Self-signed certs don't remain trusted?

1. Caddy version (caddy version):

v2.4.5 h1:P1mRs6V2cMcagSPn+NWpD+OEYUYLIf6ecOa48cFGeUg=

2. How I run Caddy:

• Installed from cloudsmith.io
• Local root cert created using caddy trust
• Started via std systemd service file

a. System environment:

• Raspberry Pi OS, 2022-01-28 release, (based on debian bullseye)

c. Service/unit/compose file:

[Unit]
Description=Caddy
Documentation=https://caddyserver.com/docs/
After=network.target network-online.target
Requires=network-online.target

[Service]
Type=notify
User=caddy
Group=caddy
ExecStart=/usr/bin/caddy run --environ --config /etc/caddy/Caddyfile
ExecReload=/usr/bin/caddy reload --config /etc/caddy/Caddyfile
TimeoutStopSec=5s
LimitNOFILE=1048576
LimitNPROC=512
PrivateTmp=true
ProtectSystem=full
AmbientCapabilities=CAP_NET_BIND_SERVICE

[Install]
WantedBy=multi-user.target

d. My complete Caddyfile or JSON config:

{
        admin off
        auto_https disable_redirects
        on_demand_tls {
                ask http://localhost:8081/ip-ok
        }
}

:443 {
        # where to look for files
        root * /opt/sensorgnome/web-portal/public
        # if path is / and file need_init exists then rewrite to config.html
        # so the user gets the initial configuration stuff
        @start_init {
                path /
                file need_init
        }
        rewrite @start_init /init/config
        # handle initial configuration paths
        handle_path /init/* {
                # if the request doesn't match a file, try an action
                @init_action not file {path}
                reverse_proxy @init_action localhost:8081
                # else serve file
                file_server
        }
        # handle captive portal magic
        redir /generate_204 /
        redir /gen_204 /
        redir /blank.html /
        redir /mobile/status.php /
        redir /hotspot-detect.html /
        @captive_ua header User-Agent *CaptiveNetworkSupport*
        redir @captive_ua /init/apple-hotspot.html
        # error if we need init and nothing above handles the request
        @need_init file need_init
        respond @need_init 404
        # normal sg-control app only if init is done
        reverse_proxy localhost:8080
        # ensure we get automatic certs and redirect from HTTP
        tls internal {
                on_demand
        }
}

:80 {
        rewrite * /redirect
        reverse_proxy localhost:8081
}

3. The problem I’m having:

In general, the self-signed certificates work well and as expected, except that they’re not trusted after 24 hours, i.e. after renewal.

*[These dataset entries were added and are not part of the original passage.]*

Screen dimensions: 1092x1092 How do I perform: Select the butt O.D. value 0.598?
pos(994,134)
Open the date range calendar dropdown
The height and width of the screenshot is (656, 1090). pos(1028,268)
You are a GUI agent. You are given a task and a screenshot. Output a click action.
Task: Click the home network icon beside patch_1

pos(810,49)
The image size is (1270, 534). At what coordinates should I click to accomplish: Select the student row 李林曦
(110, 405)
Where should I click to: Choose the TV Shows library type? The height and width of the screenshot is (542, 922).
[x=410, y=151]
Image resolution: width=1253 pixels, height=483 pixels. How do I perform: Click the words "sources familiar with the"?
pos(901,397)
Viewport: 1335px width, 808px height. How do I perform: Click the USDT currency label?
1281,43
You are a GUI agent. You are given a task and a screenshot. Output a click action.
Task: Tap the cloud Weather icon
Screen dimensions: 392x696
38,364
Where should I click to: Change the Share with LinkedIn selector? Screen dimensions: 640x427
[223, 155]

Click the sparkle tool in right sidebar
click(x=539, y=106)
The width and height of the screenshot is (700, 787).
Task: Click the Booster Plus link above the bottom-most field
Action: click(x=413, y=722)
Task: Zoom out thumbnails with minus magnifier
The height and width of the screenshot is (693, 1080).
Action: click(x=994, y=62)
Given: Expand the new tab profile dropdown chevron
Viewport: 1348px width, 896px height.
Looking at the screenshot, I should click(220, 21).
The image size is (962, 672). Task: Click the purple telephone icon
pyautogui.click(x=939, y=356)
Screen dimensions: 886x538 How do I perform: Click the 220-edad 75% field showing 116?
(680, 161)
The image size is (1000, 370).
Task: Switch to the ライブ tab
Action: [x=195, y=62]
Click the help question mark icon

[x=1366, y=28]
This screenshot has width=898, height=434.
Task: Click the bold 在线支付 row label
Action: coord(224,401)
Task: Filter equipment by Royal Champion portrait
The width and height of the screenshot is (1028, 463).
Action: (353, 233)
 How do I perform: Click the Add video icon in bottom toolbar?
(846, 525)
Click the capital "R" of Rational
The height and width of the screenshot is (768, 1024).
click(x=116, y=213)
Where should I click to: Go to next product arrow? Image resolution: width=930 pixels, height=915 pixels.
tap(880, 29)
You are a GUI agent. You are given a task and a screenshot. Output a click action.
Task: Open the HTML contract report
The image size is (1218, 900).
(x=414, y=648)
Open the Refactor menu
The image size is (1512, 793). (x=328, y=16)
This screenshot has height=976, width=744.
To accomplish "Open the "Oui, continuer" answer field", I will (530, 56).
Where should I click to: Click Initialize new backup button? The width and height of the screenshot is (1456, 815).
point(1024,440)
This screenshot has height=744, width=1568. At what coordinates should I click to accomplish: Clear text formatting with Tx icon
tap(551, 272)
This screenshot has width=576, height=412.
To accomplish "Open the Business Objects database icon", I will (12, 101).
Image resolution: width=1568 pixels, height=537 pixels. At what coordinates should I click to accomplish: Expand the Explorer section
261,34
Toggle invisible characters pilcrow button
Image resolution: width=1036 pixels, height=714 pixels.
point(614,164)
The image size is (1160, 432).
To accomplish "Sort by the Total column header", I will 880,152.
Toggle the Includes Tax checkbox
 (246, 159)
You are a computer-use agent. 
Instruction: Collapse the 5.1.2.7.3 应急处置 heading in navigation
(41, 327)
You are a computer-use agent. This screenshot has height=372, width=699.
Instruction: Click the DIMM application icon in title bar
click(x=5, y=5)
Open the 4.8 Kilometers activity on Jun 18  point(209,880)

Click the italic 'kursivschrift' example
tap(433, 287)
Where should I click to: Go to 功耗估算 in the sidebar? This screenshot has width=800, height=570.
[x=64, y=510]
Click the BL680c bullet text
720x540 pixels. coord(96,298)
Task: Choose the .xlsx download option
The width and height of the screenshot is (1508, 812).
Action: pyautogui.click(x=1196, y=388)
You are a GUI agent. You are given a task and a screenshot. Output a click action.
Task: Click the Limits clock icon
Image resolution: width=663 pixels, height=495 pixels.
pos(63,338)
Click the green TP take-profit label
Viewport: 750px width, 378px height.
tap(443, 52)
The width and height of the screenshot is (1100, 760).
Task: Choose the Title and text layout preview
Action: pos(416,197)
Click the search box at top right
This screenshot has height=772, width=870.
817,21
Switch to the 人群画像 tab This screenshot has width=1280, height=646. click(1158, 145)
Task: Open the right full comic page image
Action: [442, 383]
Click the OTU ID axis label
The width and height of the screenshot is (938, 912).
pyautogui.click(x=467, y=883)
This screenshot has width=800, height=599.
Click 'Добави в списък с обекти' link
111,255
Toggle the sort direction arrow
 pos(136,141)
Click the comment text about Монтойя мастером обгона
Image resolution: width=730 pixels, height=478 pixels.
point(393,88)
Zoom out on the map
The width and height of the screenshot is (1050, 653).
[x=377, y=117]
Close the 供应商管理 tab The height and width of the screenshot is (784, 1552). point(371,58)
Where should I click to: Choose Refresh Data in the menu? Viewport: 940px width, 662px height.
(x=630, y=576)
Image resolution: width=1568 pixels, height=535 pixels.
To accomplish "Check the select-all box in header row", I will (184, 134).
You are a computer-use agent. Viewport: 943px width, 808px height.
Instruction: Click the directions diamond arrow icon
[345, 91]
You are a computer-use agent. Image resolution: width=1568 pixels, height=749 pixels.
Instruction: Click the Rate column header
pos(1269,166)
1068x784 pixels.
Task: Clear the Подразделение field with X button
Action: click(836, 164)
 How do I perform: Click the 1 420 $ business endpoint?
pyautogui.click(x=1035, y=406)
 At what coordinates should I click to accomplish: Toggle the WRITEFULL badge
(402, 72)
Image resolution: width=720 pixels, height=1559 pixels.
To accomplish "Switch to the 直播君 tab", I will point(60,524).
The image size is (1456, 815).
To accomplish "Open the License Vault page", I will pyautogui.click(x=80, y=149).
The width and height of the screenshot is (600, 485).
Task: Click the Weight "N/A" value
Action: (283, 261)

Any suggestions to avoid this?

Specifically:

• Access the site with a specific browser&laptop
• Jump through the browser’s hoops to accept the certificate
• Enjoy the site, then go away
• Come back 24hrs later, after the certificate has expired and access the site again using the same browser&laptop
• Observe that you have to jump through the hoops all over again, why? I assume because the browser marks the end certificate as trusted, not the intermediate or root cert?

Background:

• I’m rebuilding software for an IoT device to be used for scientific data collection in the field with over 1000 devices deployed
• About half will have an internet connection on some random network, the other half will not (only accessed through hotspot provided by the device)
• The devices will be installed by their users, many at gov agencies or non-profits, most don’t have any network knowledge
• Any proper HTTPS cert (non self-signed) would require accessing devices using something like device-1234.example.com with a domain I host, would require updating that domain as devices get new DHCP leases and thus change IP addresses, and would require the use of ACME-DNS for cert renewal, and all that really only works for the devices that are connected (which can be accessed more easily through a central management site…)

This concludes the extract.